(Task brief):
Copy exactly the lines of the data below, beginning with the line with "The image size is (226, 137)." and ending with the line with "Open the 标准基本体 primitive type dropdown". Pictures are to be omitted.

(Extracted records):
----------------------------------------

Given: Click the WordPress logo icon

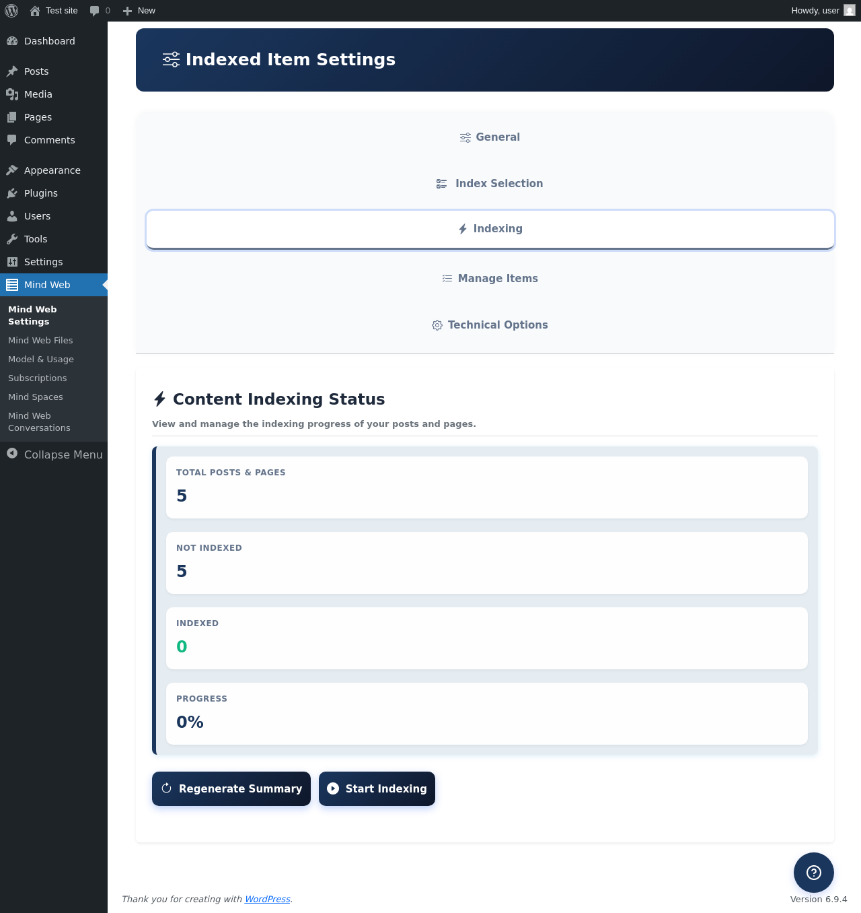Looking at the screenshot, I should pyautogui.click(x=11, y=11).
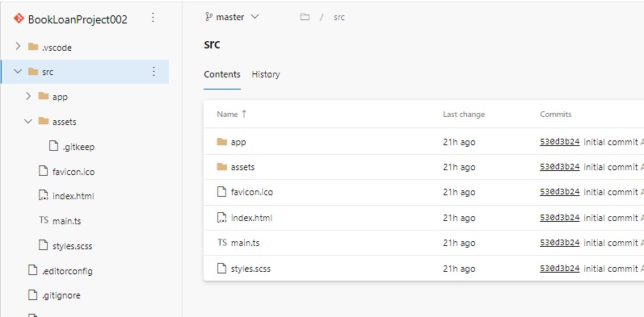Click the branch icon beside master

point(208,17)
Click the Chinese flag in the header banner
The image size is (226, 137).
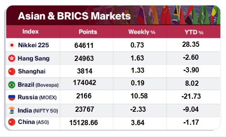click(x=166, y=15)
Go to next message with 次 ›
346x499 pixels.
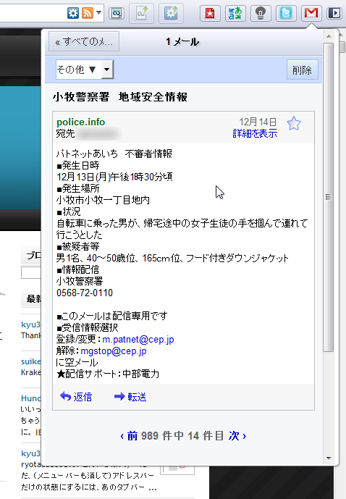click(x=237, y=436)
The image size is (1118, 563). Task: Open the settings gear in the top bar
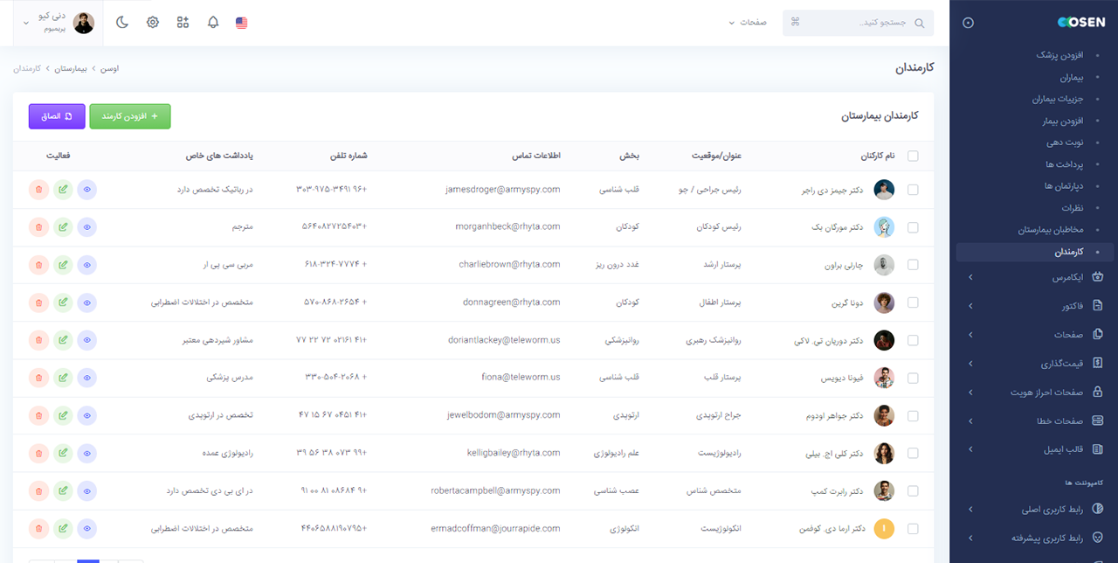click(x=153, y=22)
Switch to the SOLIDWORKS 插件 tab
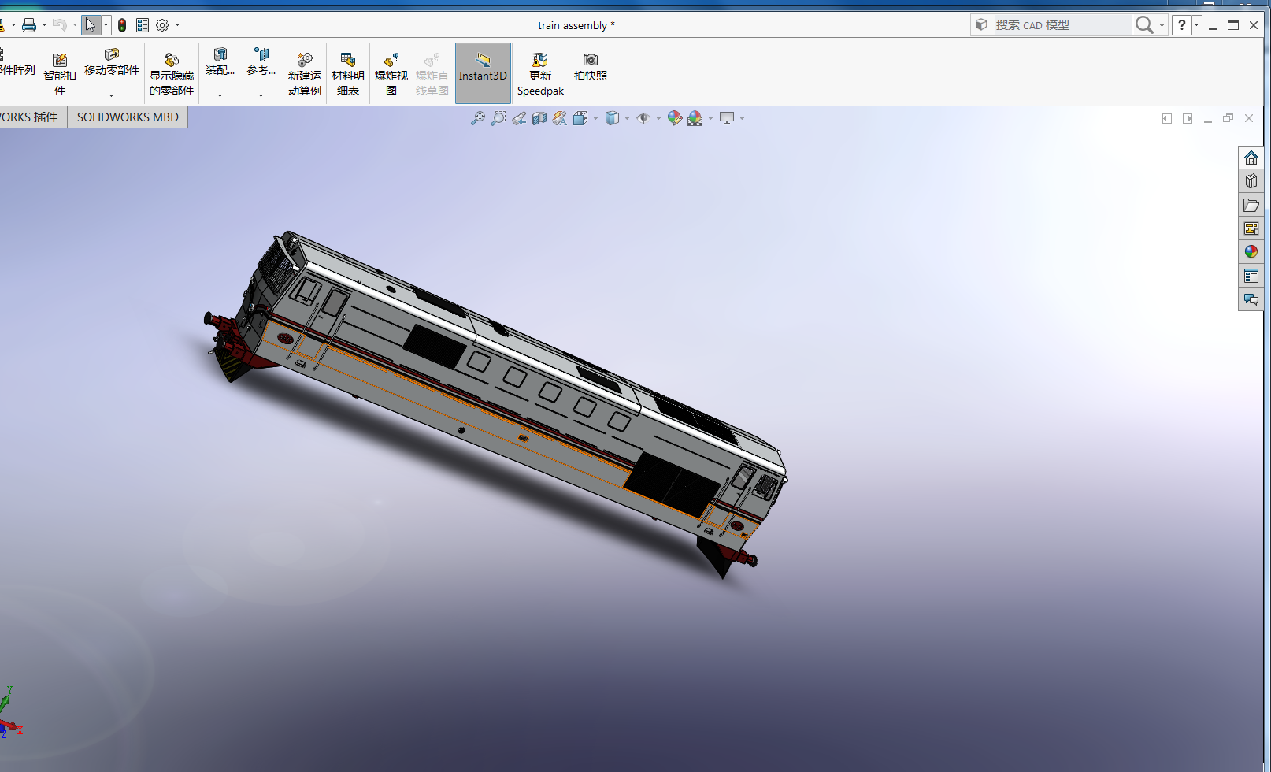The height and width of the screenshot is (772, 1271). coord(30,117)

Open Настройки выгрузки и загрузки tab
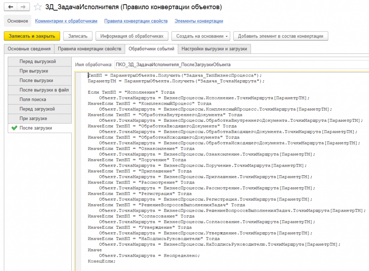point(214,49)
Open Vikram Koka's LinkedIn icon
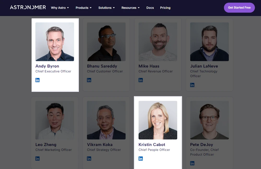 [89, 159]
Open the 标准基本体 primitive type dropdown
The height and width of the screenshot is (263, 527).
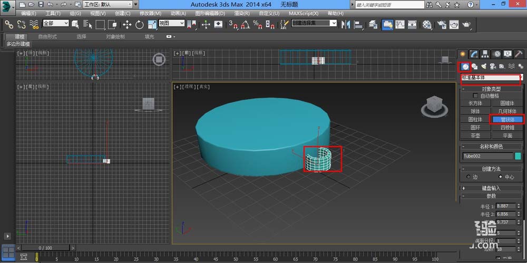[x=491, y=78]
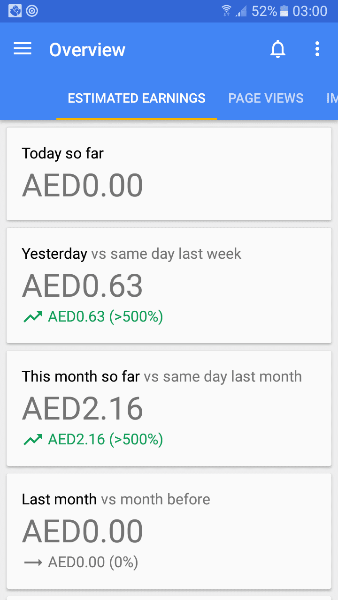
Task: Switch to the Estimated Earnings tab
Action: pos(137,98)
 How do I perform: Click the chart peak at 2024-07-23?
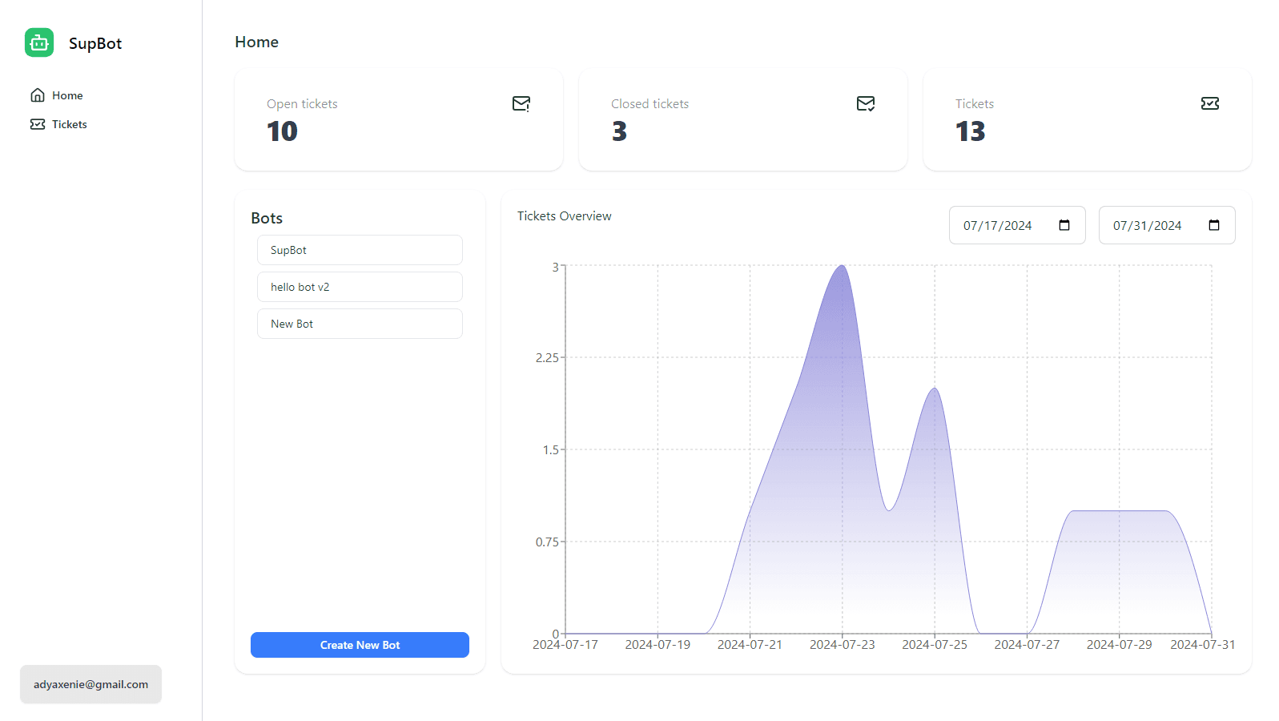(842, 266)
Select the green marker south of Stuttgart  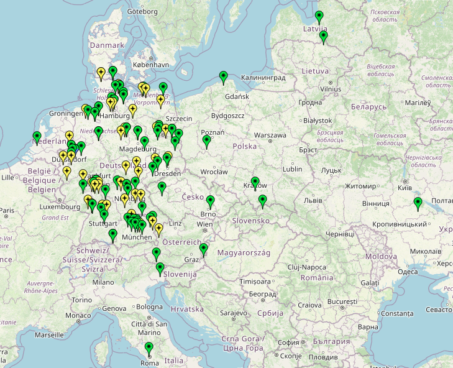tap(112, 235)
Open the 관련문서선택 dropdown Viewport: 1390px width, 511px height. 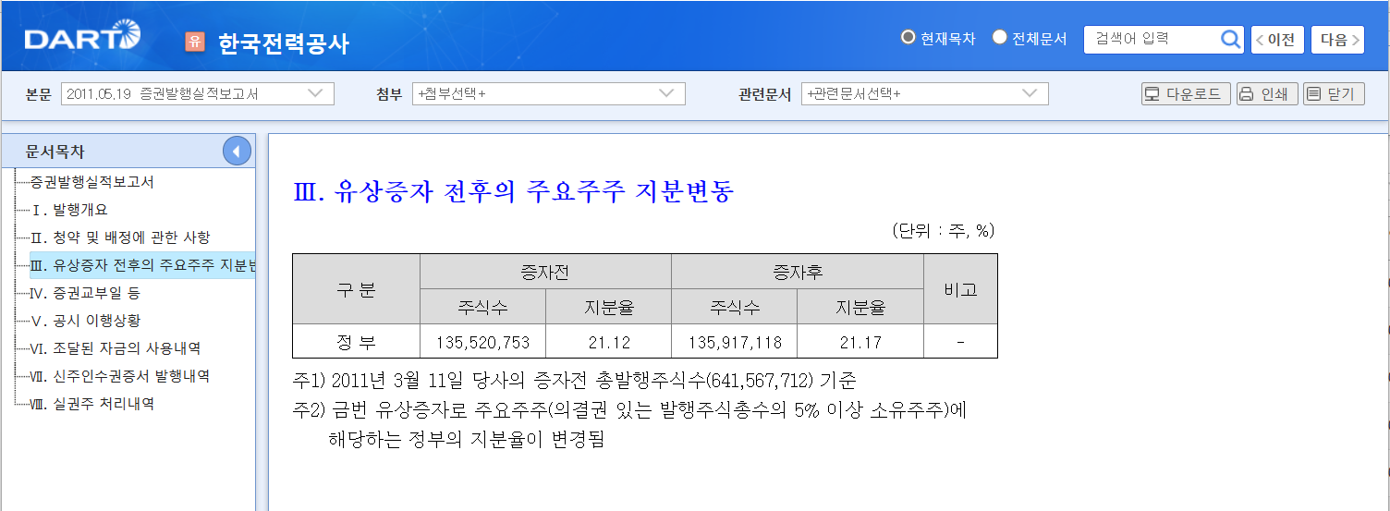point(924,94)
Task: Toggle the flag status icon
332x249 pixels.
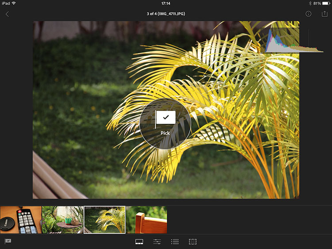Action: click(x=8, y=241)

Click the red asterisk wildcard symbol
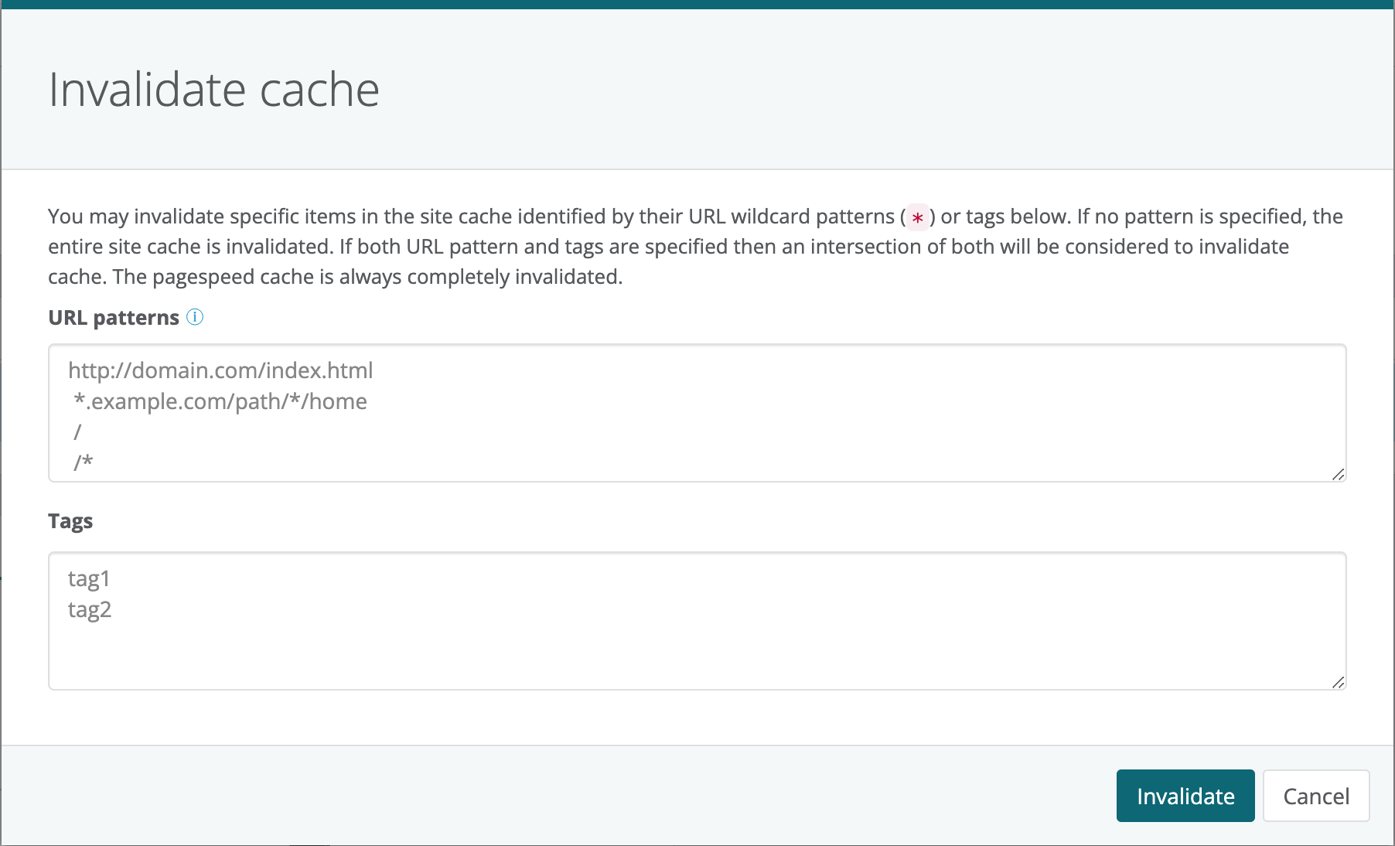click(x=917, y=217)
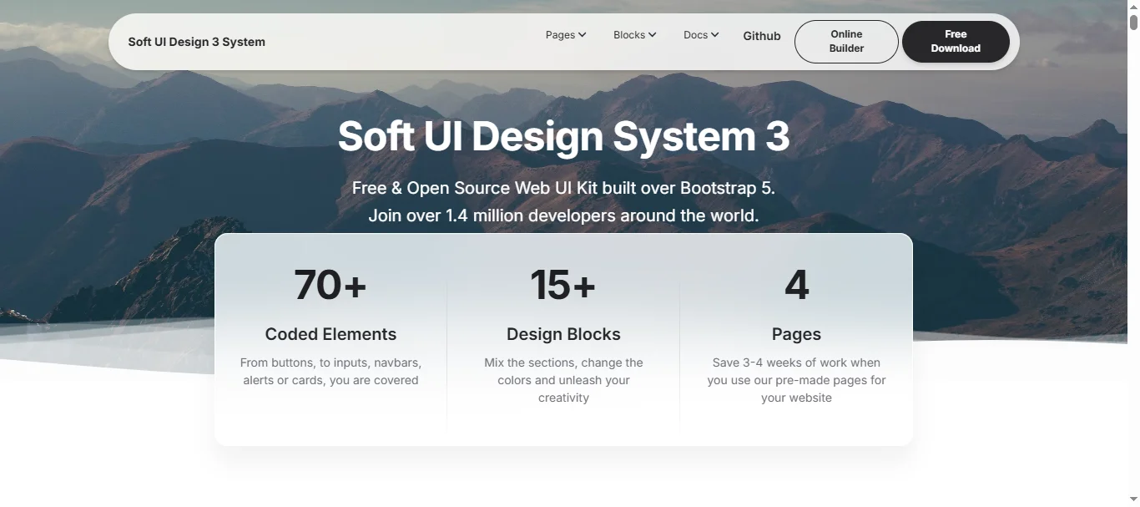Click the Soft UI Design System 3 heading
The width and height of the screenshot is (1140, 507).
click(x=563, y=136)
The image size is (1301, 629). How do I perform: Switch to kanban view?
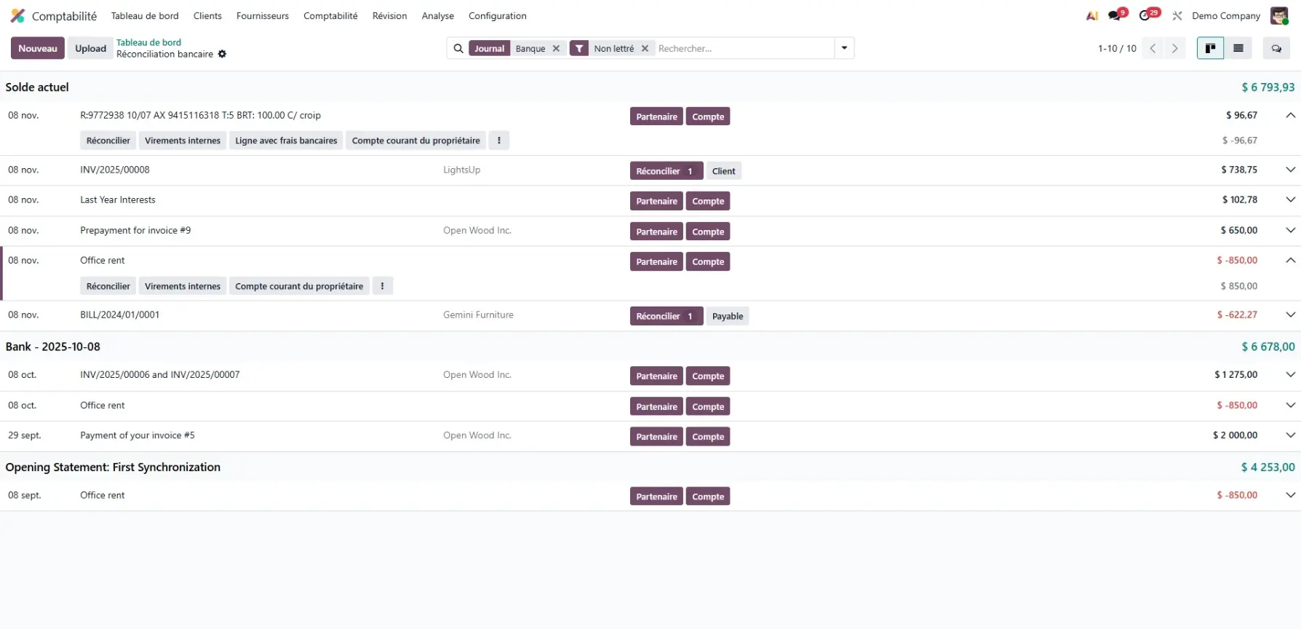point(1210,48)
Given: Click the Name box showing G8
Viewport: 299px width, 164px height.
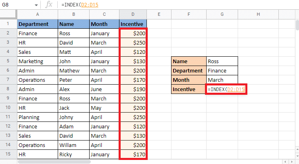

----------------------------------------

(Response for this exercise):
The image size is (226, 137).
click(x=166, y=15)
Go to next message with 次 ›
346x499 pixels.
click(x=237, y=436)
The image size is (1118, 563). Task: Open the settings gear in the top bar
click(x=153, y=22)
Switch to the SOLIDWORKS 插件 tab
The height and width of the screenshot is (772, 1271). coord(30,117)

Open Настройки выгрузки и загрузки tab
point(214,49)
Open Vikram Koka's LinkedIn icon
 [89, 159]
Open the 标准基本体 primitive type dropdown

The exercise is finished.